中国地方にある交通アクセスの拠点『岡山県』。
この街は東日本大震災後以来、住む人が増えているという。
復興庁が公表している避難者数のデータによると、岡山県への避難者は2011年7月の420人から2014年6月には1113人と、増加傾向にあった。
その理由に挙げられるのは「災害が少ない」という点が最も強く。その次に「温暖な気候」「交通網や医療の充実」「生活の利便性」などが続く。

2018年7月、「災害が少ない」という利点が覆される出来事があった。

「西日本豪雨」である。

台風7号と梅雨前線の影響によって6月28日から7月8日にかけて降り続いた大雨は、“晴れの国”と呼ばれる岡山県に予想外の被害を巻き起こした。河川や用水を氾濫させ、家屋を次々と浸水させ、さらには堤防を決壊させて街を飲み込んでいった。全半壊・浸水家屋の数は14,000棟にものぼり、県内の風水害による被害としては戦後最悪となった。
気象庁から公表された観測データによれば、6月28日0時から7月8日9時までの総降水量は四国地方で1,800ミリ、中部地方で1,200ミリ、九州地方で900ミリ、近畿地方で600ミリ、中国地方で500ミリを超えた。これまでの豪雨の事例に比べ、広い地域で2日間あるいは3日間の雨量が多いのが特徴で、西日本から東海地方にかけての地域を中心に、多くの地点で48時間、72時間雨量の観測史上最大値を更新したそうだ。

今、岡山は“晴れの国”の顔を取り戻そうとしている。
復旧・復興に向け国や自治体の支援策もまとまってきた。
豪雨以来、宿泊のキャンセルが相次いだ観光地への支援にも力を注いでいるようだ。

おいでんせぇ倉敷!!きっとこの街が好きになる


岡山県を代表する観光地倉敷の美観地区も宿泊キャンセルの大きな打撃を受けた。
幸いにもこの地区は豪雨の大きな影響がさほどなかったが、岡山県内で被害規模が大きかった倉敷市真備町が全国ニュースに取り上げられたこともあり、倉敷市美観地区までもが水害に襲われたという印象を与えたようだ。

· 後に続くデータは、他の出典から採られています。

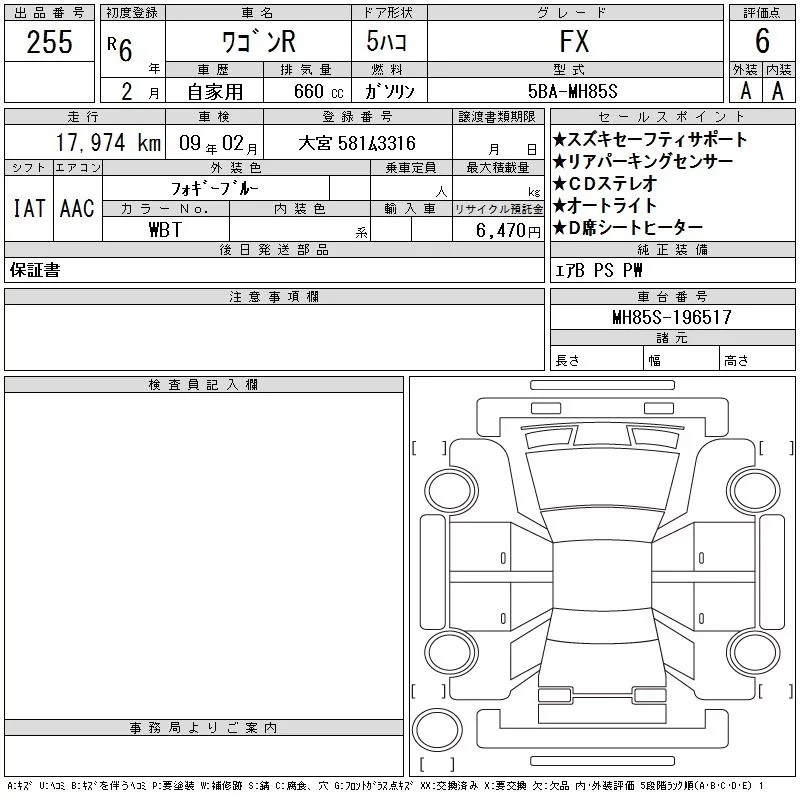800x800 pixels.
Task: Click the シフト value IAT
Action: pyautogui.click(x=28, y=208)
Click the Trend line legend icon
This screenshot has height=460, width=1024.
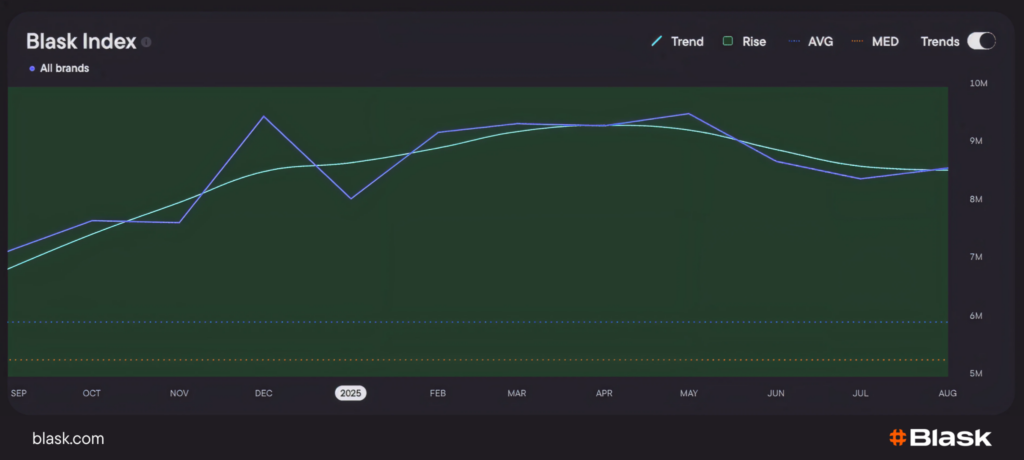[x=657, y=42]
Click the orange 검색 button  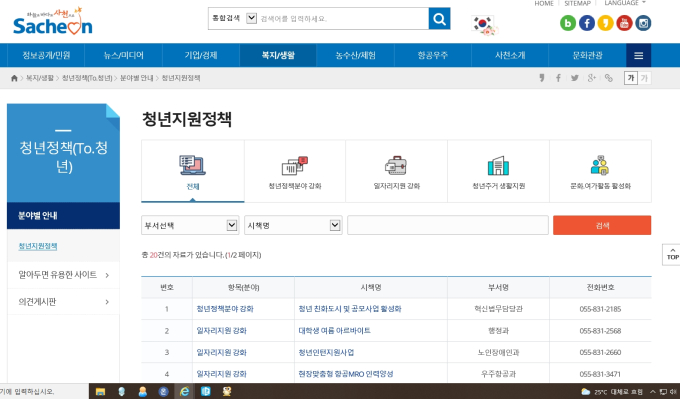pos(602,225)
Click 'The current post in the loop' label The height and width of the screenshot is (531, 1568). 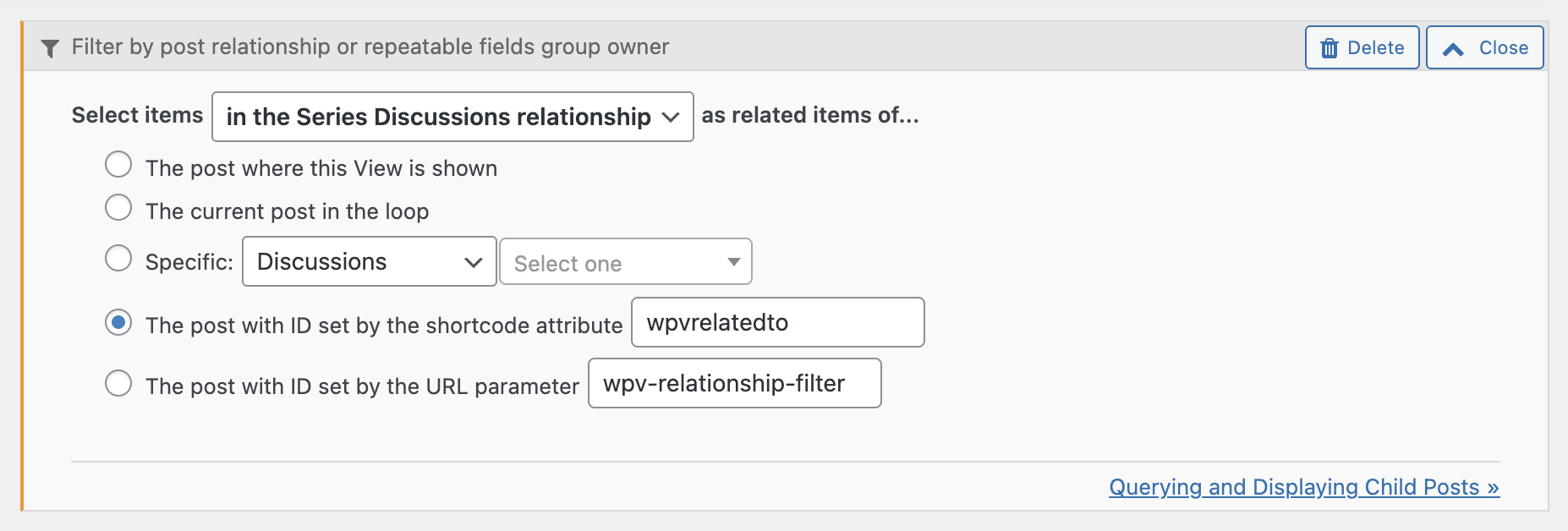(x=287, y=211)
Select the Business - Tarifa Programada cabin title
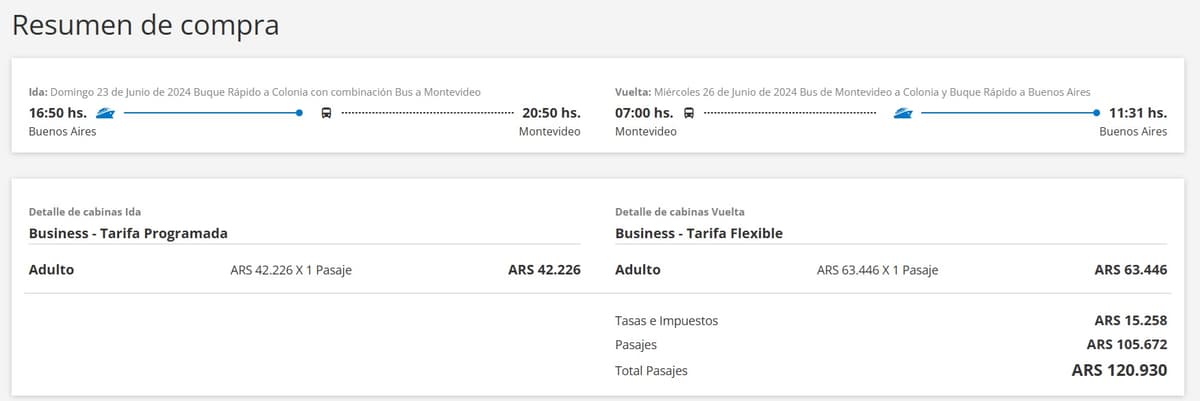This screenshot has width=1200, height=401. (x=128, y=233)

県外の知り合いからは「倉敷が浸水したのか?」と心配の連絡が入るほどだった。

倉敷市は私が生まれ育った街である。

よく旅行パンフレットには「風光明媚な昔ながらの白壁の街」というフレーズが使われている。決して街全体が風光明媚なわけではないが、美観地区という区域は昔ながらの蔵づくりの建物を大切に保存し、観光に生かしている。川が穏やかに流れ、柳が風にそよぎ、白壁の街並みが続くとても落ち着いた風景が変わらずに今も残っている。

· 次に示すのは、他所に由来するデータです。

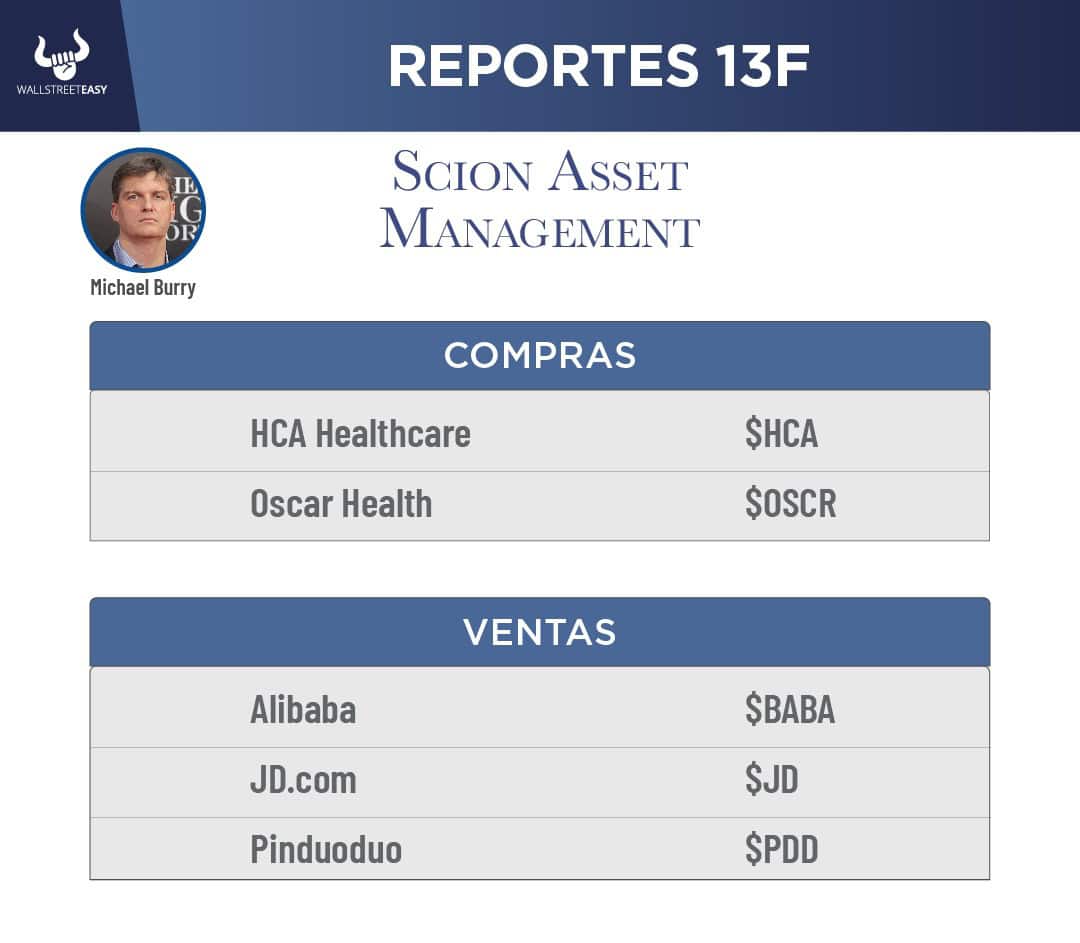
Task: Click the $HCA ticker symbol
Action: coord(781,434)
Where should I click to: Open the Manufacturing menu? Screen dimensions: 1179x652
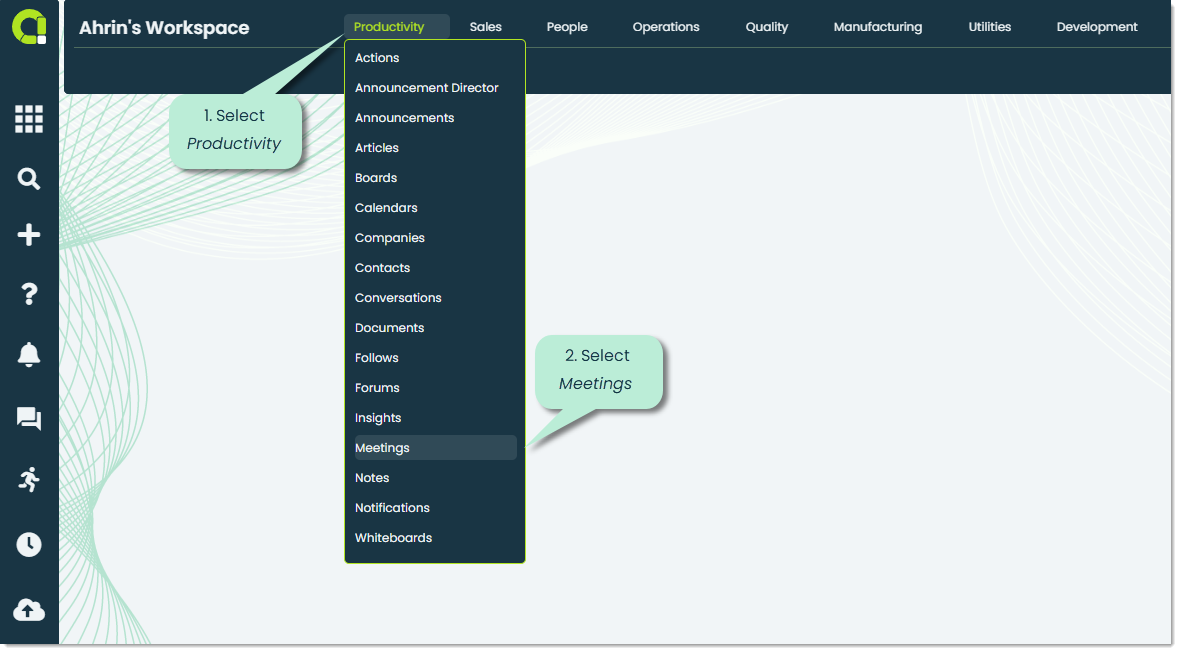878,27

江戸時代初期、江戸幕府の天領に定められて以来、備中国南部の物資の集散地として発展した歴史を持ち、1969年に倉敷市の条例に基づき美観地区に定められ、1979年(昭和54年)に重要伝統的建造物群保存地区として選定された。
重要文化財に指定される旧大原家住宅、昭和天皇が宿泊したことがある有隣荘、近代化産業遺産となっている倉敷アイビースクエアなど、貴重な建物が倉敷の街を彩る。また美観地区の象徴とも言える大原美術館は、1930年に開館。西洋美術、近代美術を展示する美術館としては日本最初のものである。昭和初期、日本に美術館が数えるほどしかなかった時代に、しかも一地方都市の倉敷にこのような美術館が開館したのは画期的なことであった。ピカソ、モネ、ゴーギャン、ルノワール、さらには横尾忠則といった錚々たるアーティストたちの作品が収蔵されている。

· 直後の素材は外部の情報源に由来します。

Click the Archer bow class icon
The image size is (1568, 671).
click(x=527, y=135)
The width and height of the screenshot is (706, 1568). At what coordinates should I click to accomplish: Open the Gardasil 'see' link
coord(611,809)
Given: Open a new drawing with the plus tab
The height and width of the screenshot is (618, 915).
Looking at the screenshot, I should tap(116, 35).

天領の時代から昭和の時代までの建物が混在しながらその一角を形成する倉敷美観地区。それぞれの時代の輝きを放ちながら、この街は多くの人々を魅了してきた。そしてこれからもその輝きは変わることはない。
もし、倉敷に興味を抱いてくれたなら、ぜひ訪れていただきたい。
観光としての見応えはもちろんだが、隣接した商店街や路地裏に入れば、小洒落たカフェや、地元の住人しか知らないような洋食屋や美味しい居酒屋などがたくさんあり、きっと楽しい発見があるだろう。

いくつもの歴史が詰め込まれた「倉敷においでんせぇ(倉敷にぜひ来てください)」。